Ninth Le Mans victory for Tom Kristensen
23 June 2013 – Tom Kristensen has extended his record run of Le Mans race victories by notching up a ninth win at the French venue on Sunday. While trouble hit the other Audis, the Dane plus team-mates Allan McNish and Loïc Duval took control from the seventh hour. Anthony Davidson's Toyota and a second Audi completed the podium.
Duval had placed the #2 Audi on pole position, but it was Andre Lotterer in the #1 car who grabbed the early ahead of fast-starting Toyota driver Nicolas Lapierre. The two enjoyed a clean battle until the first Safety Car period, initiated following Allan Simonsen's heavy crash at Tertre Rouge. The Dane later succumbed to his injuries, with Kristensen paying tribute to his countryman after picking up the winners' trophy.
"If you want it to be personal, we lost somebody who shared the same dream; an absolutely humble and nice guy," Kristensen explained. "It's a mixed feeling. My father died in March and he said I would win Le Mans this year. I hope I can win another one and dedicate it to my dad because this year is for Allan Simonsen."
After a lengthy phase behind the Safety Car, Audi unleashed its true pace, although Toyota applied pressure with longer stints. But at the chequered flag, Kristensen, McNish and Duval took victory, the 12th for Audi at Le Mans. Sébastien Buemi, Davidson and Stephane Sarrazin were one lap down in second, with the Audi of Marc Gené, Lucas di Grassi and Oliver Jarvis bouncing back from a puncture to finish third.

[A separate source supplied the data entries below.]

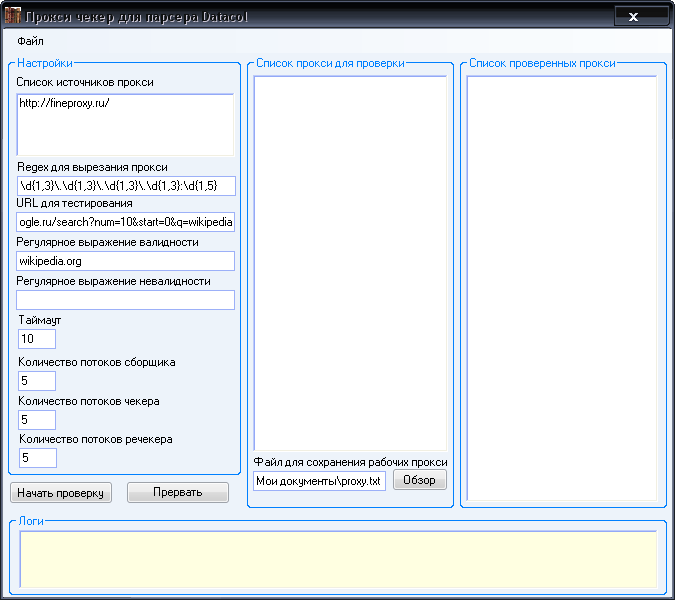This screenshot has width=675, height=600.
Task: Click the Обзор browse button
Action: click(419, 481)
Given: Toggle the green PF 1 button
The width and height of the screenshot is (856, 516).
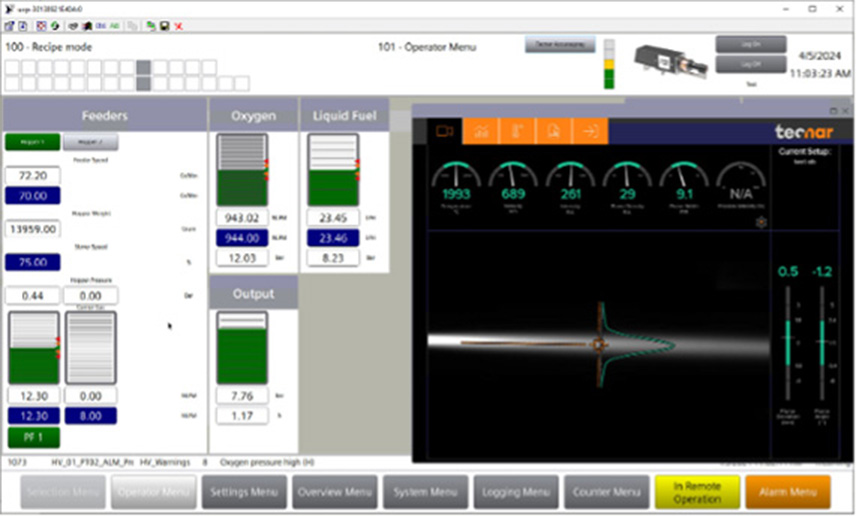Looking at the screenshot, I should point(32,437).
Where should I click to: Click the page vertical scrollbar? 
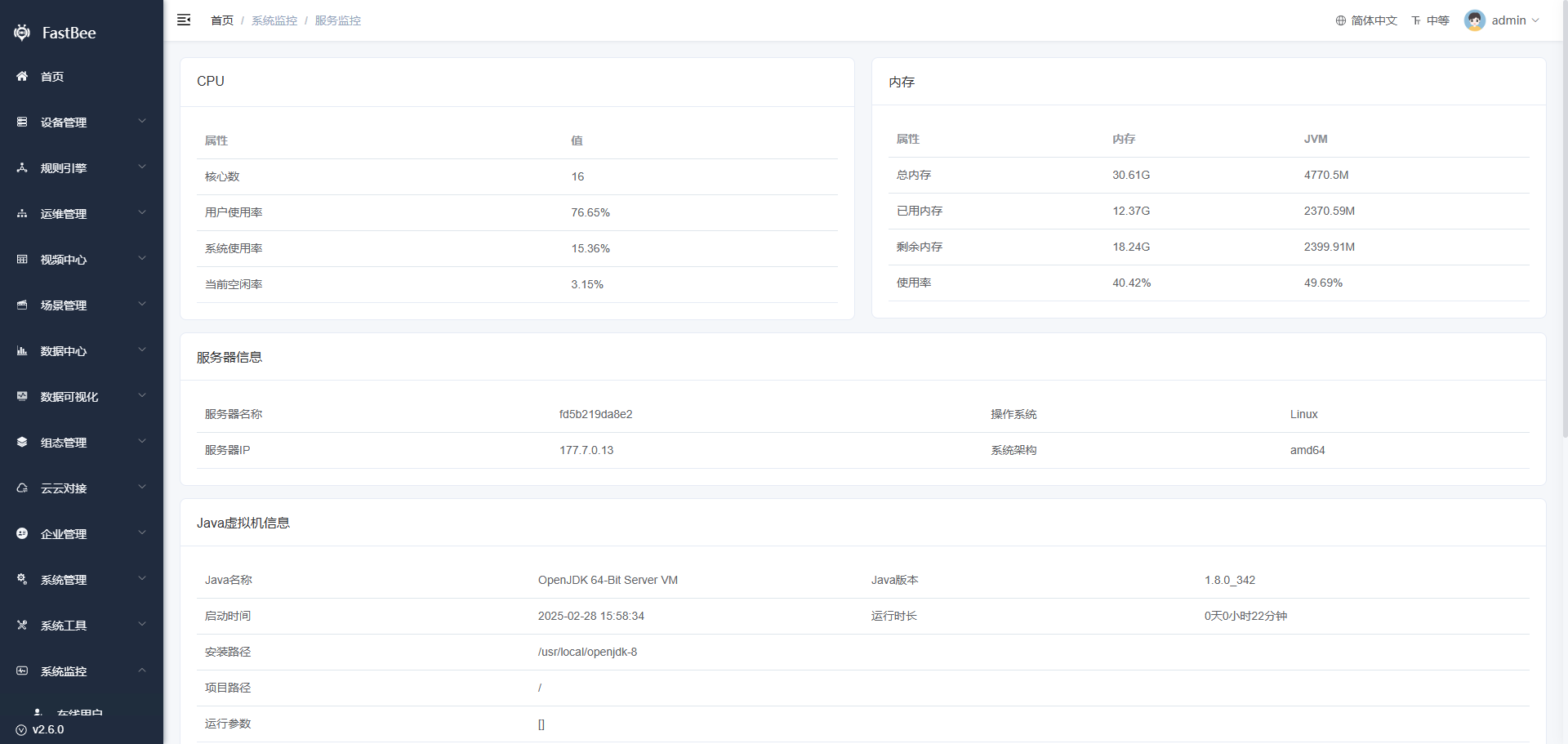pyautogui.click(x=1564, y=221)
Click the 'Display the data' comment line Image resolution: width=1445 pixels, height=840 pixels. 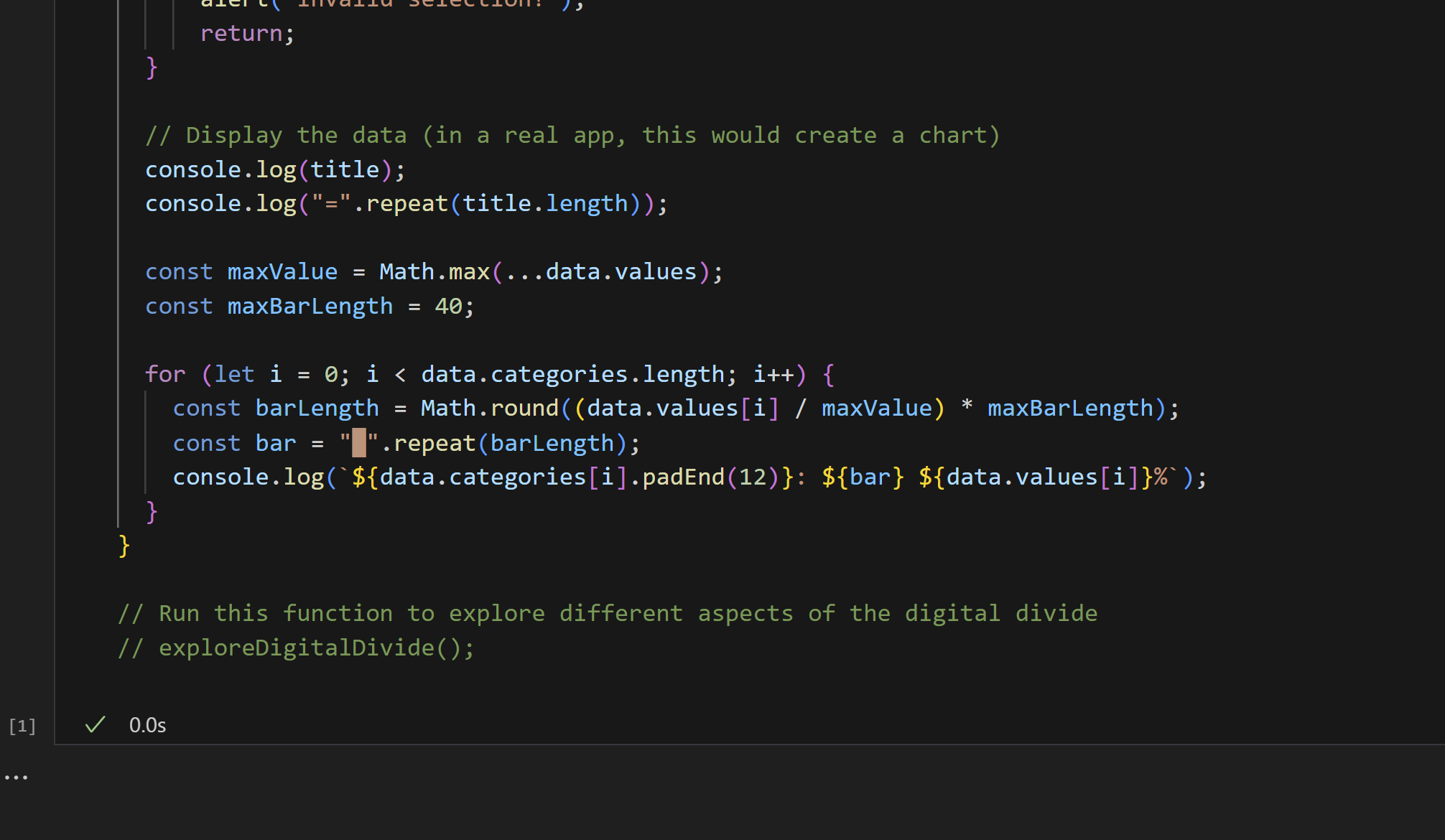572,136
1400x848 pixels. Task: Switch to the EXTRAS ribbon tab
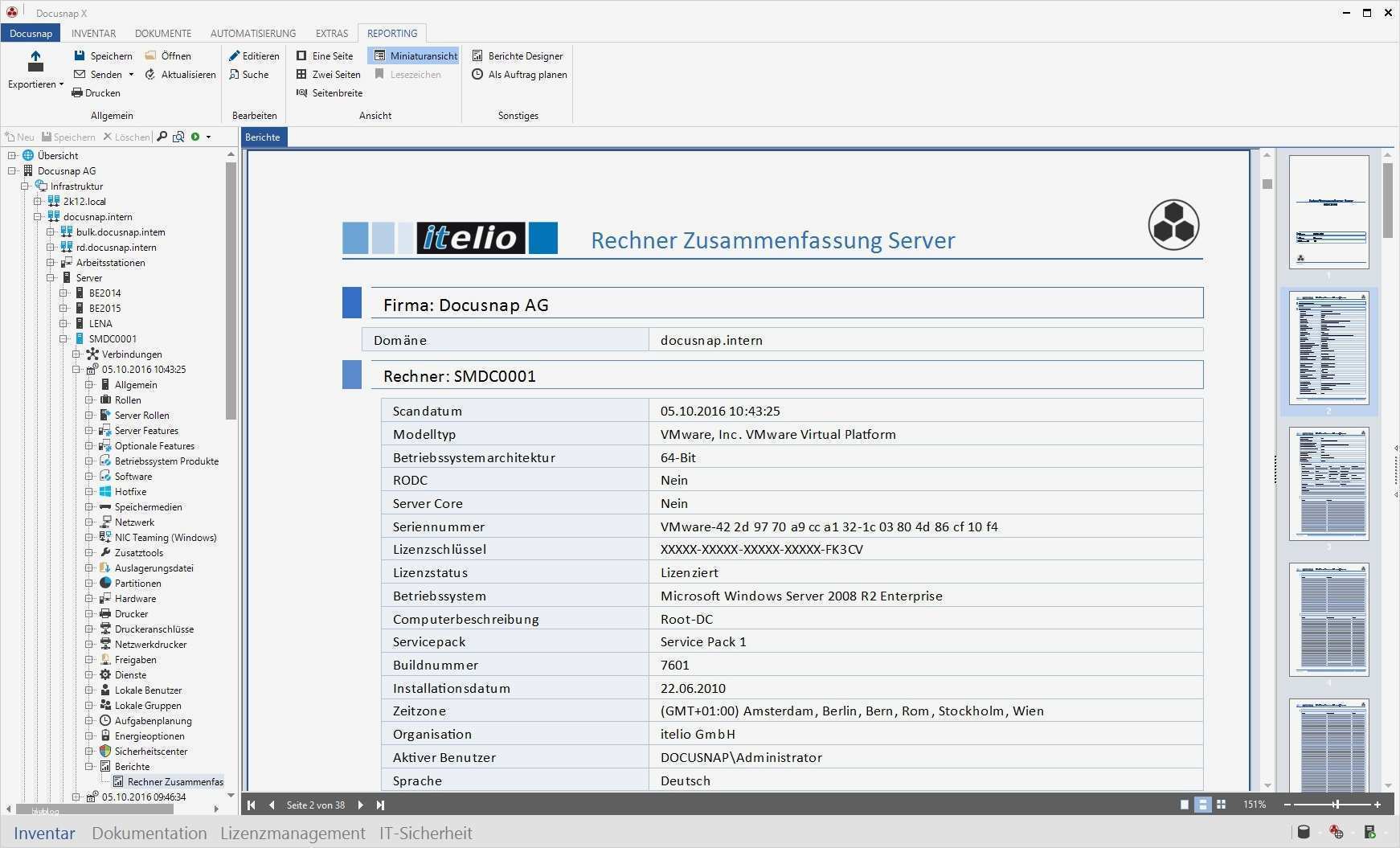332,33
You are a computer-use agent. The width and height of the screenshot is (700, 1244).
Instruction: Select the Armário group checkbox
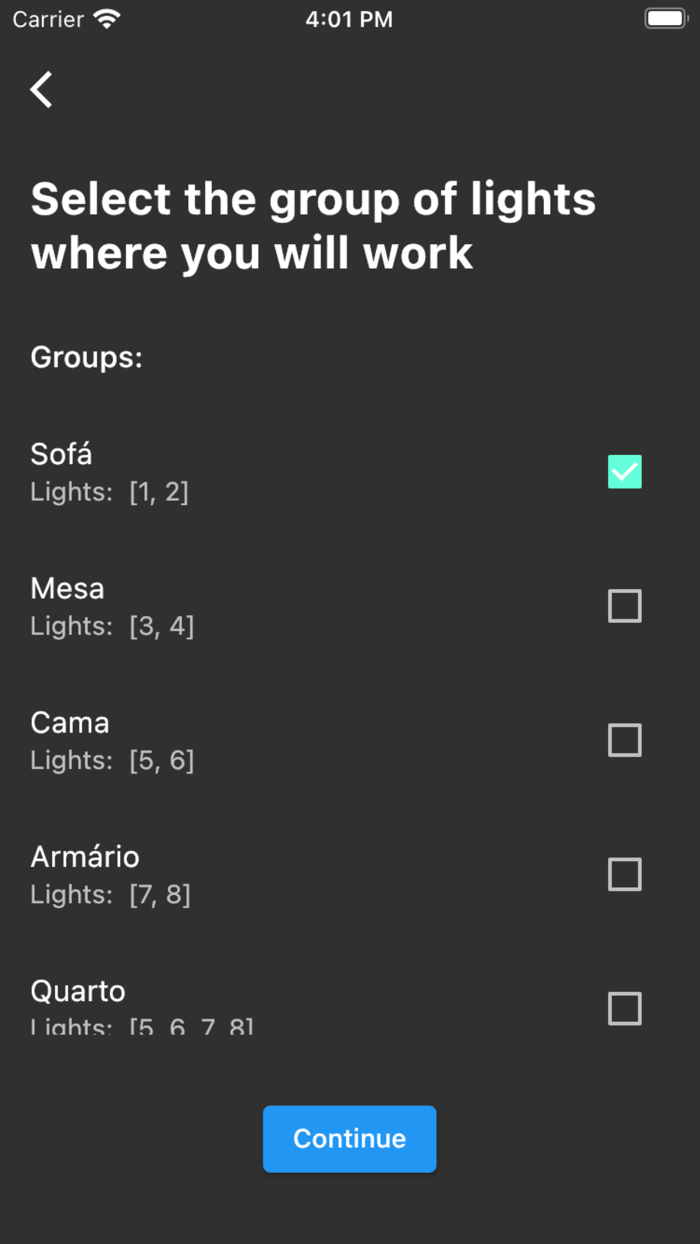coord(624,874)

The #7 Toyota of Lapierre, Kazuki Nakajima and Alex Wurz had look set to claim the final place on the rostrum, but as rain fell in the closing stages Lapierre endured a costly accident. After long repairs, they finished fourth, just in front of Audi drivers Marcel Fässler, André Lotterer and Benoît Treluyer who endured engine issues.
In the LMP2 class, Oak Racing achieved a 1-2 finish. Former Formula Renault 3.5 Champion Bertrand Baguette took victory with Marin Plowman and Ricardo Gonzalez, while Olivier Pla, Alex Brundle and David Hansson finished in second position.
After the death of Simonsen, all eyes were on the remaining Aston Martin entries in the GTE Pro class, but Frederic Makowiecki, who shared the #99 car with Rob Bell and Bruno Senna, crashed out of the lead, paving the way for Porsche drivers Marc Lieb, Richard Lietz and Romain Dumas to take victory. Peter Dumbreck, Stefan Mücke and Darren Turner ensured that one Aston Martin machine made the podium.
Porsche IMSA Performance Matmut also took victory in the LM GTE Pro Am class, thanks to Jean-Karl Vernay, Raymond Narac and Christope Bourret's efforts.